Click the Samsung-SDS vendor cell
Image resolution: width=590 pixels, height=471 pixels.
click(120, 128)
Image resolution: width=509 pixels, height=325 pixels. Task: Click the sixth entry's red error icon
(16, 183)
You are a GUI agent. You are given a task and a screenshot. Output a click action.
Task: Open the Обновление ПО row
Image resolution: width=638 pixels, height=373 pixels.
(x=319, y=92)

══════════════════════════════

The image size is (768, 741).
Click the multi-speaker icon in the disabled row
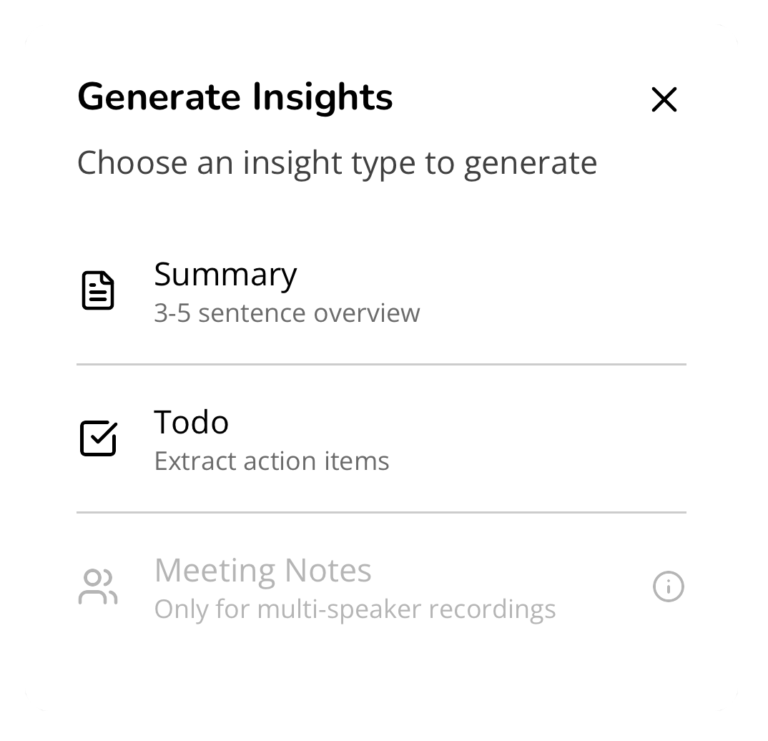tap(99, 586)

══════════════════════════════

[Goal of the exercise]:
Taking the listing above as the source, transcribe only the lines starting at the line with "Click the Samsung-SDS vendor cell" and going through the line with "You are a GUI", unaltered and with both ends included.

[Exercise answer]:
Click the Samsung-SDS vendor cell
Image resolution: width=590 pixels, height=471 pixels.
click(120, 128)
Image resolution: width=509 pixels, height=325 pixels. Task: Click the sixth entry's red error icon
(16, 183)
You are a GUI agent. You are given a task and a screenshot. Output a click action.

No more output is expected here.